Philippies: Nuage de confusion sur le cannabis

Laurence Choquette Loranger

Si un pays d’Asie du Sud-Est s’est démarqué par sa couverture médiatique à propos des narcotiques ces dernières années, c’est bel et bien les Philippines avec la violente guerre contre la drogue du Président Rodrigo Duterte.

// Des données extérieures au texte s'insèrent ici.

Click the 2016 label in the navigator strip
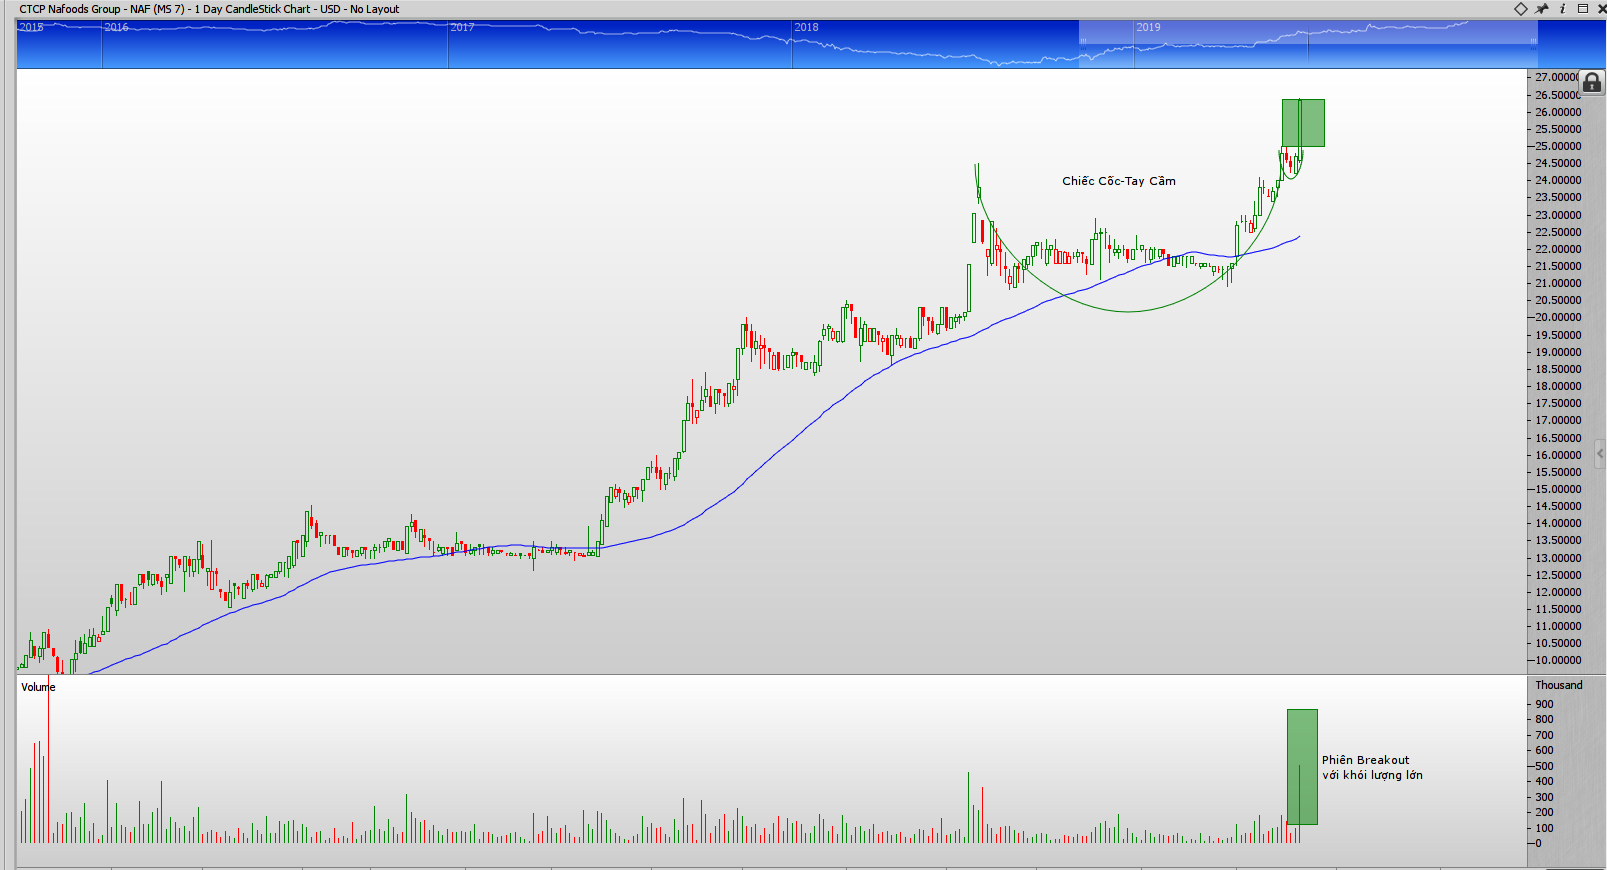1607x870 pixels. coord(116,28)
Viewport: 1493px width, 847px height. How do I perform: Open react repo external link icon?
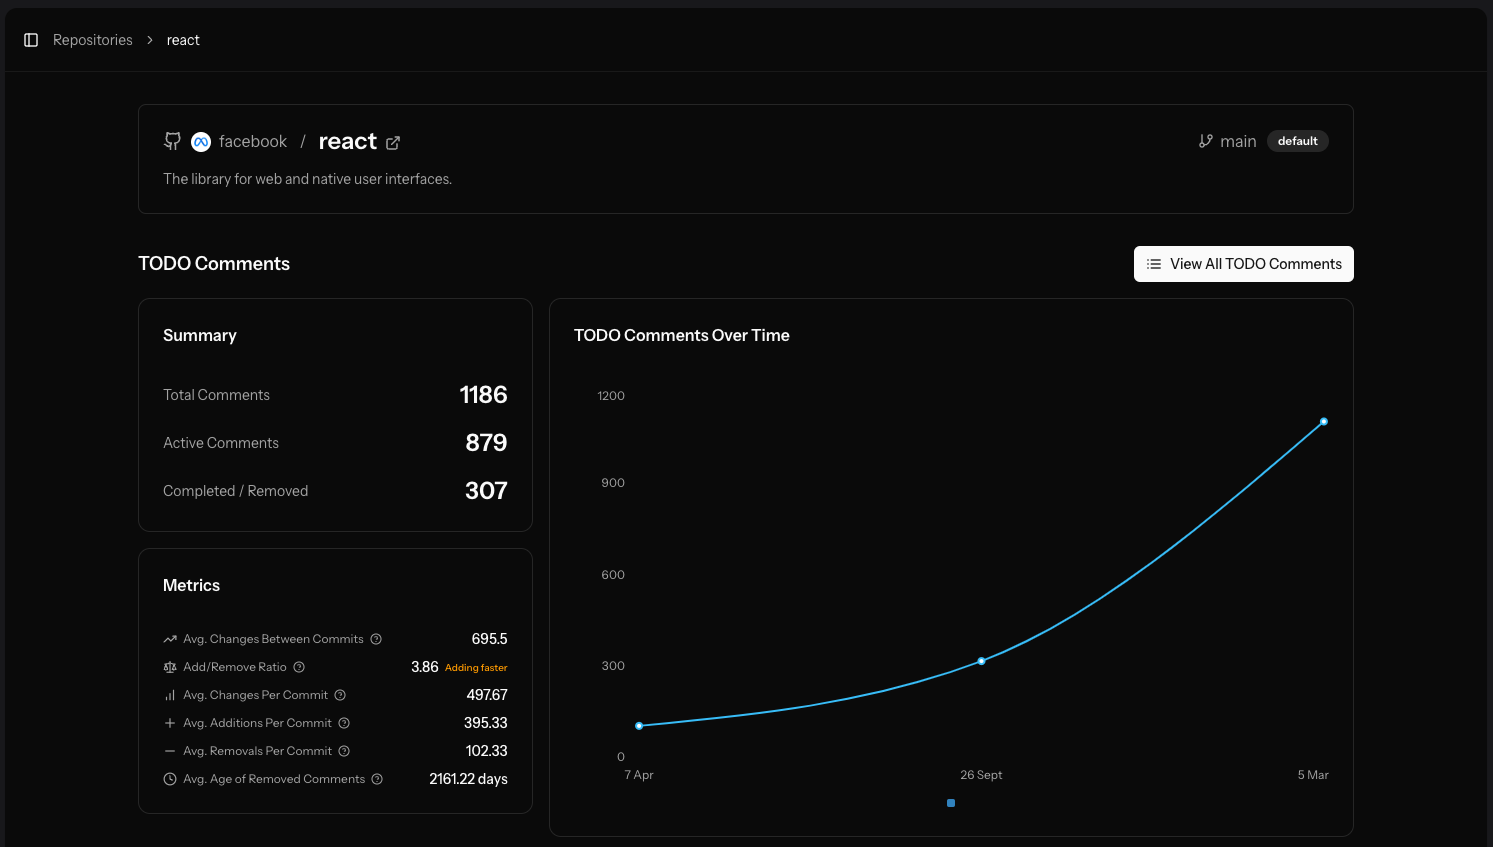pos(393,143)
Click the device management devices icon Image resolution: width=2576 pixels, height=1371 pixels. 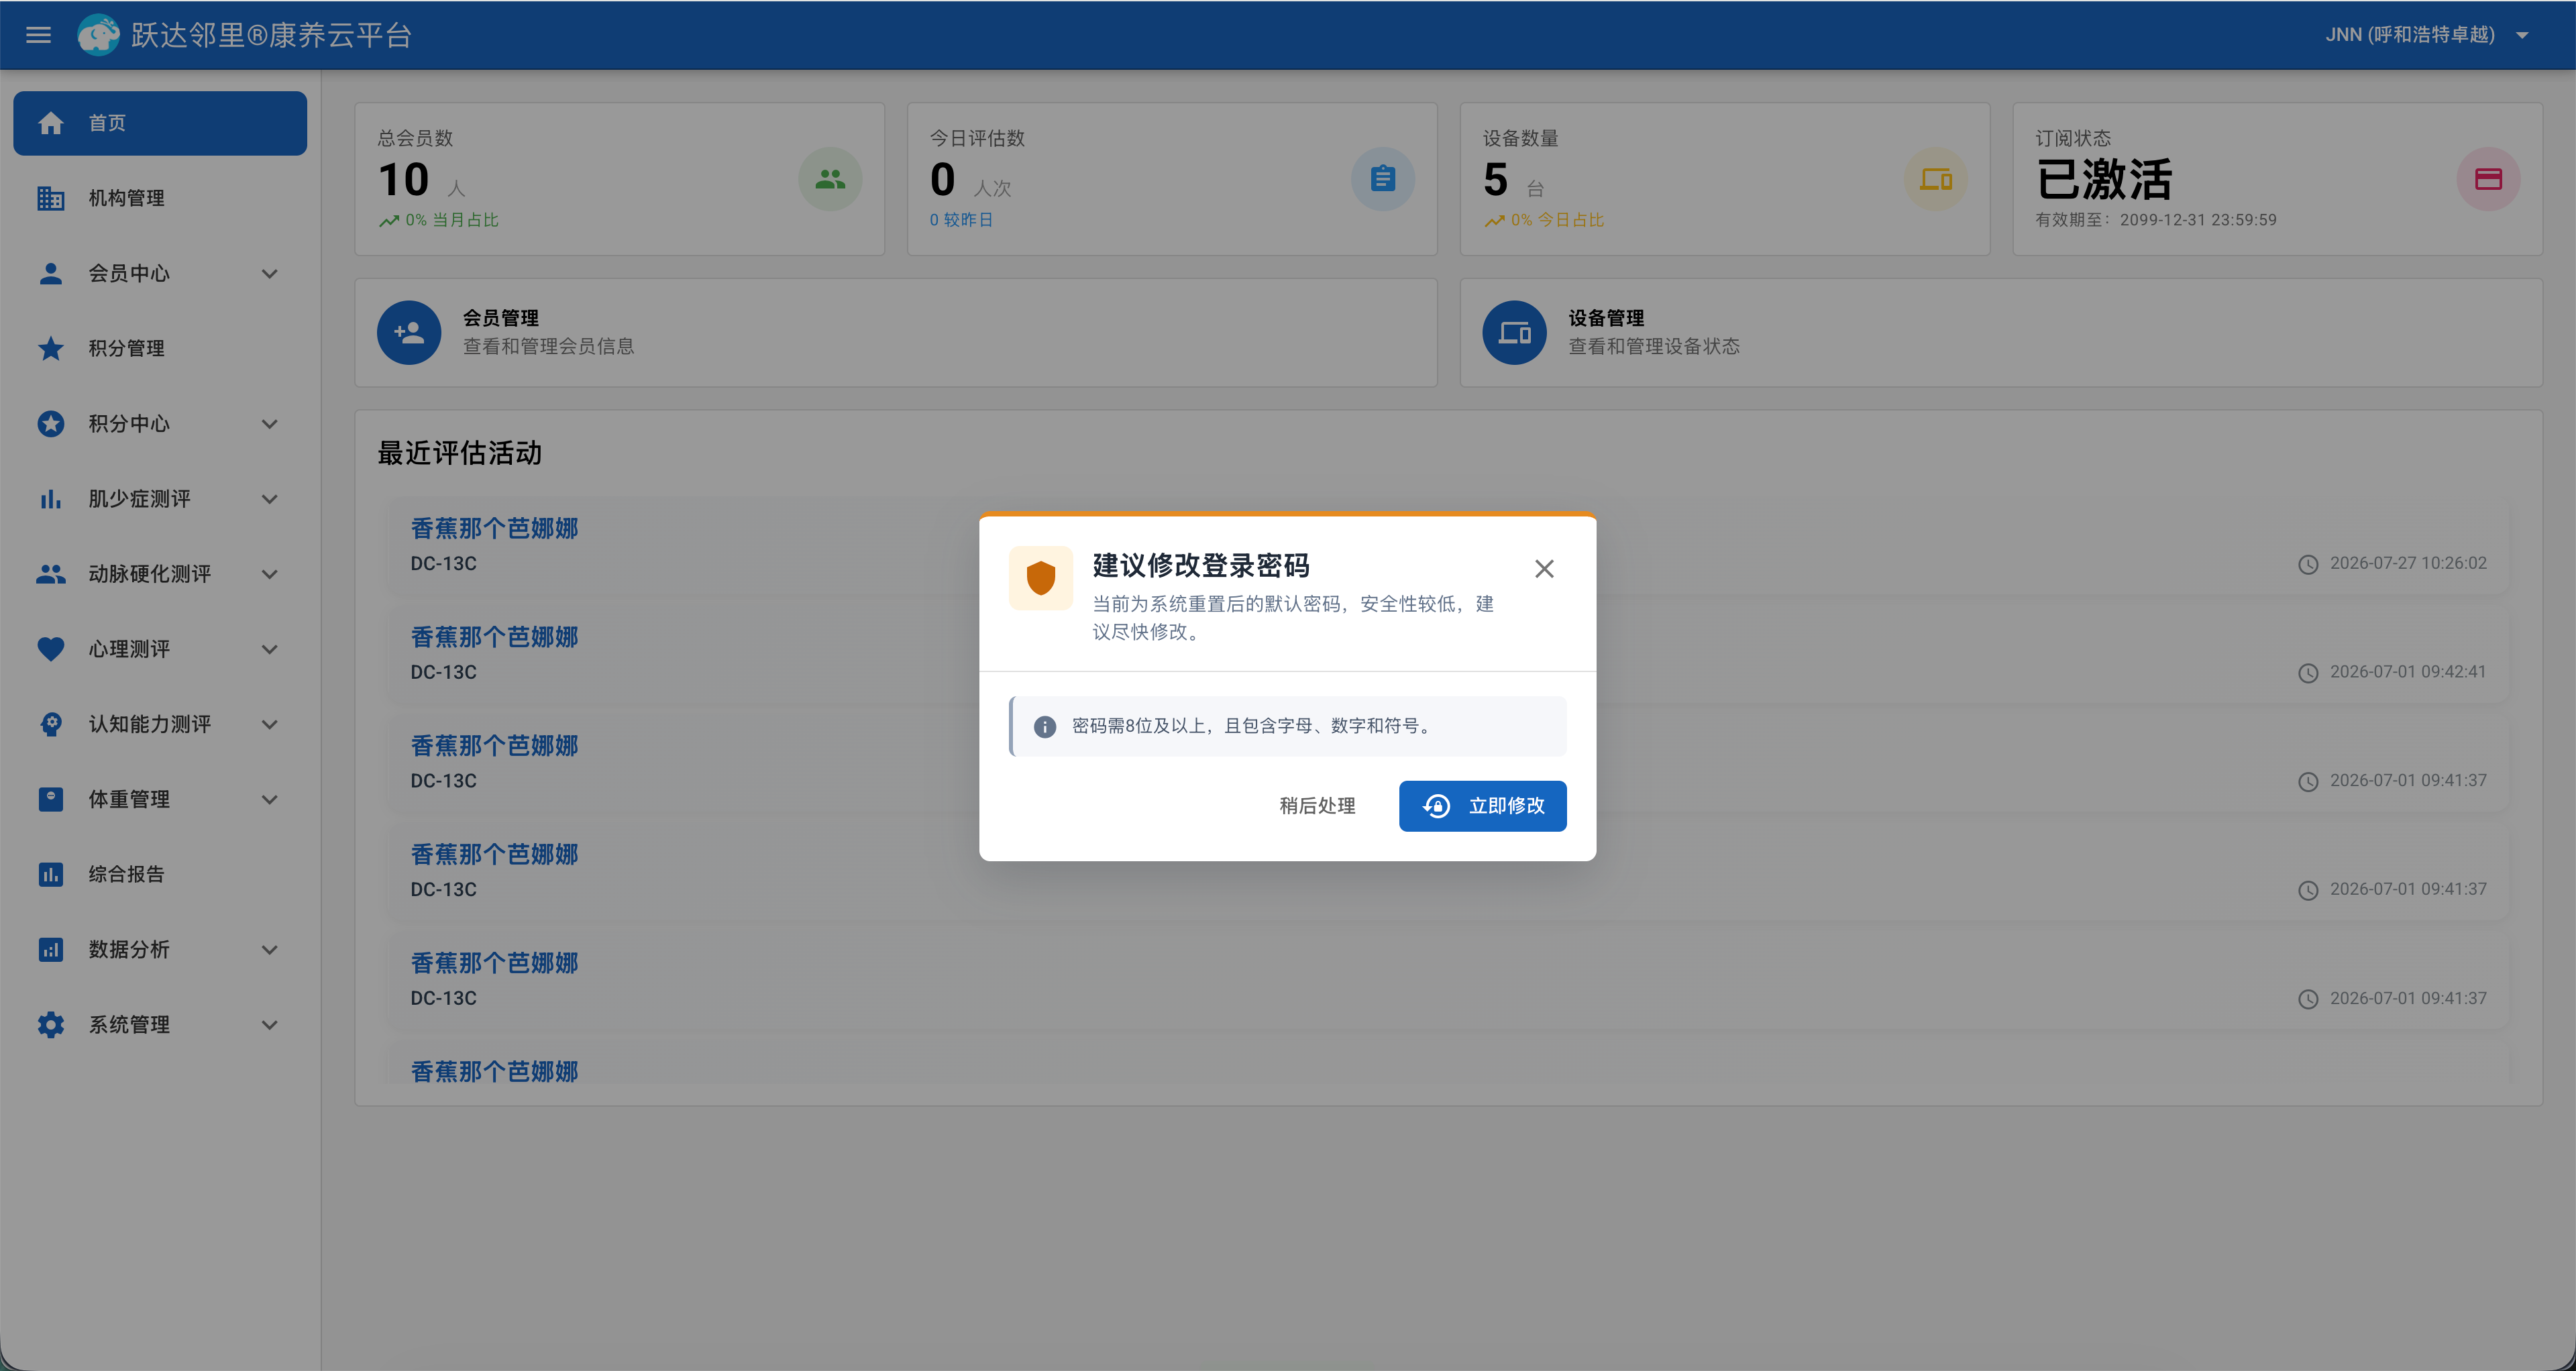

En 2016, Duterte s’est fait élire sous un programme anticriminalité qu’il avait déjà appliqué dans la ville de Davao où il a été maire pendant 25 ans. Cette ville a servi de cas d’école pour mettre en place la guerre contre la drogue à l’échelle nationale[1]. Duterte a d’ailleurs avoué avoir personnellement tué de présumés criminels lorsqu’il était maire afin de montrer l’exemple à la police.

Depuis son investiture à la présidence, le nombre total de victimes de cette guerre contre la drogue s’élèverait à 22,983. Il est cependant difficile d’évaluer l’ampleur de la situation de manière précise puisque les assassinats se font de manière extrajudiciaire et le gouvernement n’a pas divulgué d’information officielle à ce sujet. De plus, Duterte a appelé les citoyens à tuer eux-mêmes les trafiquants et les consommateurs de drogue et en leur promettant l’impunité totale. Pour éviter de se faire exécuter, plus d’un million de personnes se sont volontairement rendues aux autorités et plusieurs d’entre eux s’entassent désormais dans des prisons surpeuplées[2].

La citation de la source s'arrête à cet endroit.